* [Task directions] Show all lines below holding the string "every".

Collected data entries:

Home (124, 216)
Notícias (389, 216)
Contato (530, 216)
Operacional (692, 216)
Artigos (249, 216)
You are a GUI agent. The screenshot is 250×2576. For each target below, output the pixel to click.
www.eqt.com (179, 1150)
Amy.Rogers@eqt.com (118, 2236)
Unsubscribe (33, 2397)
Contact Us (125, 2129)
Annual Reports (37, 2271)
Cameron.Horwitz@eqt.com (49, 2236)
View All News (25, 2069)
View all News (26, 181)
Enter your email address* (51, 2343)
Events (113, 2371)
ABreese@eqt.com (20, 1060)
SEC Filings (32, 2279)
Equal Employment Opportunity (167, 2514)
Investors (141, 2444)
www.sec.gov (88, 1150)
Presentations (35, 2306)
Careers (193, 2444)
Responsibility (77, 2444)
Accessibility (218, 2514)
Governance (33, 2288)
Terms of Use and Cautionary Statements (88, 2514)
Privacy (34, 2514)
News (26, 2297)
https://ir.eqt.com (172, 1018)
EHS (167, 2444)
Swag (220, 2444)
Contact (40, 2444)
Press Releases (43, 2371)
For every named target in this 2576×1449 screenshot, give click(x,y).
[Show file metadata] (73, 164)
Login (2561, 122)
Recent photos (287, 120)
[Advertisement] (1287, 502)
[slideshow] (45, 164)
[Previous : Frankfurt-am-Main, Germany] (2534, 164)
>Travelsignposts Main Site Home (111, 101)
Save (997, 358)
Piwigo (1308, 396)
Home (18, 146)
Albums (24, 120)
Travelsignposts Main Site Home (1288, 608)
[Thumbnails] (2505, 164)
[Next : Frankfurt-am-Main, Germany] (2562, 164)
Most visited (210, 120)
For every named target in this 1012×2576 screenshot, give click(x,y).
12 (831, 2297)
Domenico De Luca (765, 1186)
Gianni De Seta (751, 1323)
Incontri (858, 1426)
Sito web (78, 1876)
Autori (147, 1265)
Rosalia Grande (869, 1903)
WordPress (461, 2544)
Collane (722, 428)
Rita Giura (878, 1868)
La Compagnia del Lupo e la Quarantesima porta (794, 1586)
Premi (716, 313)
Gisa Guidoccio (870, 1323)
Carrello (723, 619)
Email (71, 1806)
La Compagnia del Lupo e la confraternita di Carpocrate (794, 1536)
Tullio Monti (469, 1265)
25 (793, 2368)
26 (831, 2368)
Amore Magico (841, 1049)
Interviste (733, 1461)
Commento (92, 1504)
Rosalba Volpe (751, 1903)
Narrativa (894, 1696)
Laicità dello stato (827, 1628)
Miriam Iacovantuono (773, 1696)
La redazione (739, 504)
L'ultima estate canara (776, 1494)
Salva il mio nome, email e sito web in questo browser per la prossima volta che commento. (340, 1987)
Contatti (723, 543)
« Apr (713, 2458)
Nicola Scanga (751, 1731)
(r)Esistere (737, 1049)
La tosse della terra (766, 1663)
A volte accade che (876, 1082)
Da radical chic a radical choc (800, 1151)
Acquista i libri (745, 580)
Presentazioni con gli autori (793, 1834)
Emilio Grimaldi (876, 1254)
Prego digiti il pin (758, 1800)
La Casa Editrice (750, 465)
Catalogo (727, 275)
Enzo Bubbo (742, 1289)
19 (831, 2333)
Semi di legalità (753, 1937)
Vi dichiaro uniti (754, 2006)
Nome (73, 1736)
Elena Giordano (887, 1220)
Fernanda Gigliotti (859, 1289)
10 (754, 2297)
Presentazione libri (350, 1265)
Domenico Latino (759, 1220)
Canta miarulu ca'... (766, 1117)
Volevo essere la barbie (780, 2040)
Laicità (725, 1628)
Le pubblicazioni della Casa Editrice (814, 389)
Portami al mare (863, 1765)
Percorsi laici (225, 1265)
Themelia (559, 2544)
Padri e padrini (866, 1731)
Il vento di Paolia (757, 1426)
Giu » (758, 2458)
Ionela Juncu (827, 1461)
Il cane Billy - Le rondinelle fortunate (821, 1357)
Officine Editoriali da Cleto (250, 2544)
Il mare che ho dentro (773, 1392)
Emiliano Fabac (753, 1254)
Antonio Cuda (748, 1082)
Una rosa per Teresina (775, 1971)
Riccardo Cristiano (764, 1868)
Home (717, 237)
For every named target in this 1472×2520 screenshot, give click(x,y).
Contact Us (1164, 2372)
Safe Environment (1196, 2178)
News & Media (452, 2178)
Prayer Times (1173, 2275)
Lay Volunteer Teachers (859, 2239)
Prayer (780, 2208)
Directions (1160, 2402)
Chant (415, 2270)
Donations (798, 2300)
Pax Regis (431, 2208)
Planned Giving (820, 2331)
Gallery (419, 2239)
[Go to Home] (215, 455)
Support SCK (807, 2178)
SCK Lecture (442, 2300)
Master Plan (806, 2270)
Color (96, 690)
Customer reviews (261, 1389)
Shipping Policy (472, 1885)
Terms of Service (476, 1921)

* [Response]
For every named target in this 2576×1449 screenshot, give click(x,y).
For every named target in this 1012×2576 screenshot, give click(x,y).
For every named target in this 1472×2520 screenshot, give click(x,y).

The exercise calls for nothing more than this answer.